У меня во дворе новые друзья. Клуб любителей ранних побудок и прогулок по морозцу с поводками в руках. Меня очень уважают. Слыву благороднейшей личностью – ведь я спасла щенка.

Никак не получается гулять с Альмой по дороге в детский сад – она не в силах дотерпеть, пока я соберу дочь.

Холодным вечером уныло возвращаюсь домой. Это уже не мой дом. Это какая-то конура. Телефонный провод опять перегрызен. Сажусь в свежую кучу собачьего дерьма и заливаюсь слезами. Потом иду к соседке: «Можно от вас позвонить? Опять сука провод сожрала». Разведенная соседка, феминистка с двадцатилетним стажем, тихо пьющая и даже не подозревающая о собственном феминизме, берет изоленту, плоскогубцы и идет ко мне. Через двадцать минут телефонная связь восстановлена, а я получаю ряд полезных советов насчет мужчин, а также навыков, важных для жизни, и содержания домашних животных.

Я плачу, я накручиваю трясущейся рукой телефонный диск, я звоню чертановской Оле. Она бодра и готова принять неограниченное количество собак в кратчайшие сроки. Собака прячется под диван. Потом вылезает и вяло, без удовольствия, катает мячик.

А, плевать на все. Выхожу во двор. Почти что бросаюсь под колеса машины соседа – моего друга и опоры в трудные минуты. Он приехал с работы. «Олежка, отвези меня в Чертаново». – «Дай я хоть поужинаю…» - начинает он, потом смотрит на меня и говорит: «Поехали».

Я везу ее на руках. Запах встречает уже на лестничной клетке. Такой облезлой двери я в жизни не видела. Засаленная тетка Оля и клетки, клетки. Во всей квартире клетки – много ярусов. Боже, какая вонь. В клетках собаки и кошки.

Она тянет руки к Альме. Альма кричит от ужаса. Олег берет из моих рук собаку, сует ее тетке вместе с деньгами, и выталкивает меня из квартиры. На площадке я вцепляюсь в него и протяжно вою. Он ведет меня из этого дома, обнимая за плечи, как вдову с похорон. Как заложника, вырванного из лап террористов. Он твердит: «Ты сделала все, что могла. Ты все сделала правильно».

Я ничего не вижу, не слышу и не понимаю. Дома – миска и подстилка. Ногой запихиваю их под шкаф в прихожей.

Назавтра звонит дяденька «по объявлению»: «Кажется, мне нужна именно такая собака». Даю ему Олины координаты, умоляю поехать и забрать. От волнения забываю спросить у него телефон. Звоню Оле сама – нет, он ей не перезвонил.

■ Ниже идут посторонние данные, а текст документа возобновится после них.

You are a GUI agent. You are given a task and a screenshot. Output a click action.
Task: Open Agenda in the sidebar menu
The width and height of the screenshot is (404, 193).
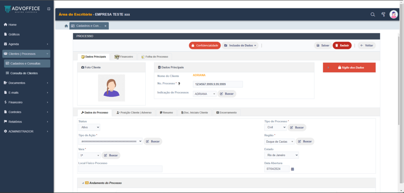point(14,44)
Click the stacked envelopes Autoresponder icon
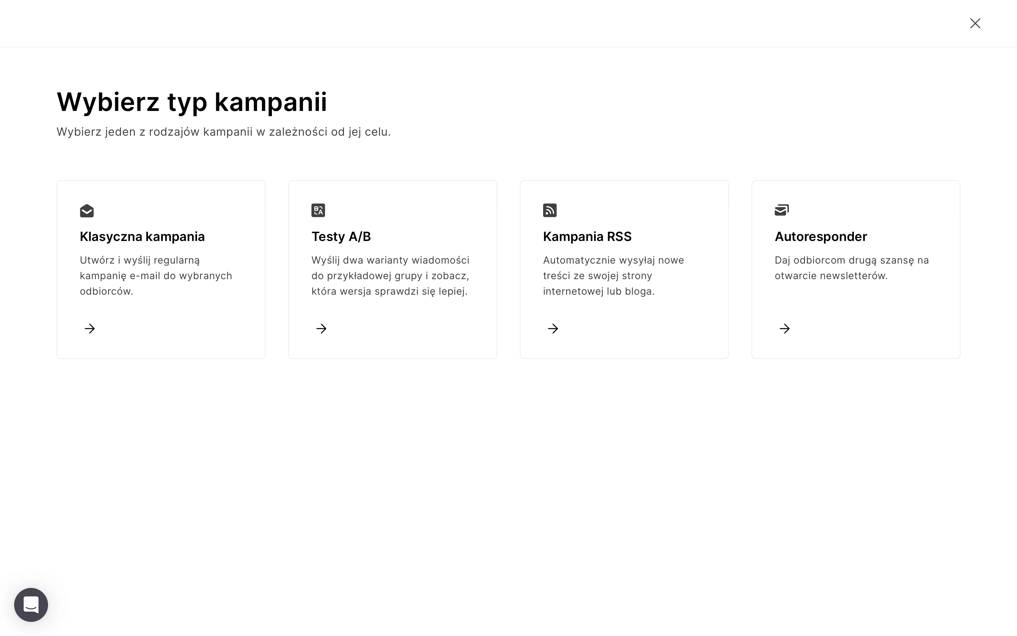The height and width of the screenshot is (636, 1017). [782, 210]
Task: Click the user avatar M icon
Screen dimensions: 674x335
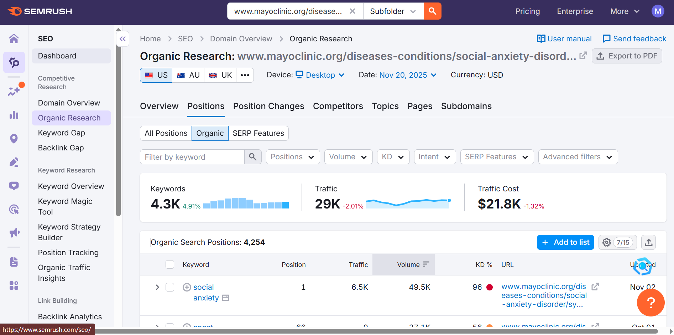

Подруга упрекает: «Что же ты! Надо было позвать его к себе. А я бы пока за собакой на такси сгоняла. Не сообразила?»

Не сообразила.

Я звоню Оле каждый день. Она разговаривает не особенно дружелюбно: «Да здесь ваша собака, здесь. Хотите – приезжайте и проверьте. Думаете, так просто пристроить дворнягу?» - «А чем вы ее кормите?» - «У меня здесь приют, а не санаторий». Она бросает трубку, я уверена, что это ей не впервой.

Клан московских собачниц подвергает меня остракизму. Некоторые соседи перестают здороваться. Молчание красноречиво. За ним отчетливо слышится: «Неизвестно, что там с собаками делают. Хорошо еще, если просто выкидывают на улицу…»

Через три дня я набираюсь мужества и звоню еще раз. «Забрали вашу Альму, забрали, - радостно говорит Оля, - хорошая семья забрала, из Подмосковья. Будет там жить на воздухе. Телефон? Нет у них телефона. И адреса не оставили».

Что, в Подмосковье своих дворняг не хватает? Да их везде полно.

Из-под дивана выкатывается мячик.

Никогда, умоляю, никогда не делайте так. Все, все в моей жизни пошло наперекосяк с тех пор.